Week 5 14 85.7 71.4 21.4 0.0136

Week 6 11 83.3 60.0 28.3 0.0507

GPX/SOD Pre 14 85.7 71.4 21.4 0.0046

Week l 15 100.0 100.0 0.0 0.0009

Week 2 15 100.0 71.4 14.3 0.0058

Week 3 15 87.5 85.7 13.4 0.0018

Week 4 15 87.5 71.4 20.5 0.0233

Week 5 14 85.7 71.4 21.4 0.0058

Week 6 11 83.3 80.0 18.3 0.0098

' P values were obtained by F statistics based on WiIk' s Lambda.

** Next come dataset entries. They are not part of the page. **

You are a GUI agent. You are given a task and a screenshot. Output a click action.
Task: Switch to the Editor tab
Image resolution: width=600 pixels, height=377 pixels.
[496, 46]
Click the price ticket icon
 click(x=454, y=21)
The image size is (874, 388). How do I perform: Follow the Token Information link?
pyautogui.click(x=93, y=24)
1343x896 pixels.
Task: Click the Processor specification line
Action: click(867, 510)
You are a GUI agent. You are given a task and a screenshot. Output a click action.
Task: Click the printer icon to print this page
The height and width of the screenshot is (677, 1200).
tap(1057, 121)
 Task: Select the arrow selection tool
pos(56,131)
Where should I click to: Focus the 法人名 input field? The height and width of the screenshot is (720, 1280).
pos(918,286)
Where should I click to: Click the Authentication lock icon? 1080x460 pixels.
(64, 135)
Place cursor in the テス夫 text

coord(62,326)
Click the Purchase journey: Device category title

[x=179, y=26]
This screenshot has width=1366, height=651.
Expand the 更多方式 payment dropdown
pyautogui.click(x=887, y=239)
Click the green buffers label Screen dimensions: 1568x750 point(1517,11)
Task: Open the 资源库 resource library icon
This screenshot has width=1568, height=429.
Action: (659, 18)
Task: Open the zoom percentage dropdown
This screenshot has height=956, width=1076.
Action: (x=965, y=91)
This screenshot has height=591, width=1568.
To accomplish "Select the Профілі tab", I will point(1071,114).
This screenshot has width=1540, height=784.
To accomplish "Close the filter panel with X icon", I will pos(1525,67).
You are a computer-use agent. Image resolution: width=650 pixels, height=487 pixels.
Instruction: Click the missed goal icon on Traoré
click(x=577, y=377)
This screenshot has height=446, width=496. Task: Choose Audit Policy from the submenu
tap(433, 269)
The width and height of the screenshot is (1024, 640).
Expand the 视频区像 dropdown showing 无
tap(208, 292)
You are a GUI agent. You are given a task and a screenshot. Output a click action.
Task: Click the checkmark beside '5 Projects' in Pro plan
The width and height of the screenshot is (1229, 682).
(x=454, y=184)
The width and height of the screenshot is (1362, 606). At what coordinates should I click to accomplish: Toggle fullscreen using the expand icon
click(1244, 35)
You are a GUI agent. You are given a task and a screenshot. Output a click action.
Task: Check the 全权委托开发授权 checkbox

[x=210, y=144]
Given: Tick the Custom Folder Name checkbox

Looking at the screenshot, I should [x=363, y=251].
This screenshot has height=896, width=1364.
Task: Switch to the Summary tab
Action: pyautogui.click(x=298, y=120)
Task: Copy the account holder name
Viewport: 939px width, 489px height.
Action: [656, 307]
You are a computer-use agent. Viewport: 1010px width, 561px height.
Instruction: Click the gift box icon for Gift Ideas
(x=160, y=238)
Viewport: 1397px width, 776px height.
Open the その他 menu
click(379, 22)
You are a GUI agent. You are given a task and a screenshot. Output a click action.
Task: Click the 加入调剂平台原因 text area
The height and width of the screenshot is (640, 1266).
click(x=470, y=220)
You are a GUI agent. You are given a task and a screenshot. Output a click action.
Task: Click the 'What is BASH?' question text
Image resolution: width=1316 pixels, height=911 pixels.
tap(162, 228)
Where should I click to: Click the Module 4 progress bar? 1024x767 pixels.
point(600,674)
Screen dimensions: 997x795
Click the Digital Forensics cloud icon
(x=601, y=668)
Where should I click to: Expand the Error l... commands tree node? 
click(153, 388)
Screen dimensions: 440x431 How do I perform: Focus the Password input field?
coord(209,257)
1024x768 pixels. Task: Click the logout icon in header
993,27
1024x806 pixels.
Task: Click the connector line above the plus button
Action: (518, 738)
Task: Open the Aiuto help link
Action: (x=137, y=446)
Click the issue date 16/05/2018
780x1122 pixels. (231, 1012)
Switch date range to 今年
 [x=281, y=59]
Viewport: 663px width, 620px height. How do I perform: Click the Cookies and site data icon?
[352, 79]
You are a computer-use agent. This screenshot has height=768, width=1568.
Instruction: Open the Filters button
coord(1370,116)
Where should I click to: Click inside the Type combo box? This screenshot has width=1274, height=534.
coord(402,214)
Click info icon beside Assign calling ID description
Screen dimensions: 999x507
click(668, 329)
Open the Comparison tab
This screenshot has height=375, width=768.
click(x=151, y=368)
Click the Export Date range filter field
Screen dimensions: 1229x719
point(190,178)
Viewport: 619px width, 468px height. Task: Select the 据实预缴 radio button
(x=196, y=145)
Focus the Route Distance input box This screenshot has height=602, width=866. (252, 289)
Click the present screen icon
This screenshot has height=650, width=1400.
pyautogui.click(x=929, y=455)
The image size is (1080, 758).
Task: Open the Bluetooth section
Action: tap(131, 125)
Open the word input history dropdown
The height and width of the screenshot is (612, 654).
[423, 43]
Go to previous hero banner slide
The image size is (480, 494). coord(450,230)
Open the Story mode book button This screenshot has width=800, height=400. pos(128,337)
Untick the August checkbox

Since the differences in SOD and GPX activities predict the risk of pneumonitis development before the start of treatment, we tested whether the repeated measurements of activities of these enzymes during treatment improve the predictive value. To this end, the frequency of higher SOD levels compared with the median pretreatment value up to a specified week was analyzed using the logistic regression. Similarly, the frequency of the lower GPX levels than the median pretreatment value was analyzed in a univariate manner. A model fit statistic called Akaike information criterion (AIC) was examined where the smaller value indicates the better model fitting [24]. The AIC of SOD was found to decrease at Week 1 (from pretreatment value of 18.7 to 15.8), but increased slightly at Week 2 (16.4) and Week 3 (17.4). In the case of GPX, the AIC was decreased gradually until Week 3, but the degree of AIC decrease was smaller after the Week 2 (pretreatment, 21.4; Week 1, 19.1; Week 2, 16.4; Week 3, 15.8). When the GPX/SOD ratio was tested, a quasi-complete separation of the data points occurred at Week 1; i.e., the incidence of pneumonitis was completely separated by the GPX/SOD ratio with an exception of a single GPX/SOD value. Therefore, surveillance up to the Week 1 or 2 following the start of treatment may be sufficient to predict pneumonitis.

The invention has been described through specific embodiments. However, routine modifications to the compositions, methods and devices will be apparent to those skilled in the art and such modifications are intended to be covered within the scope of the invention.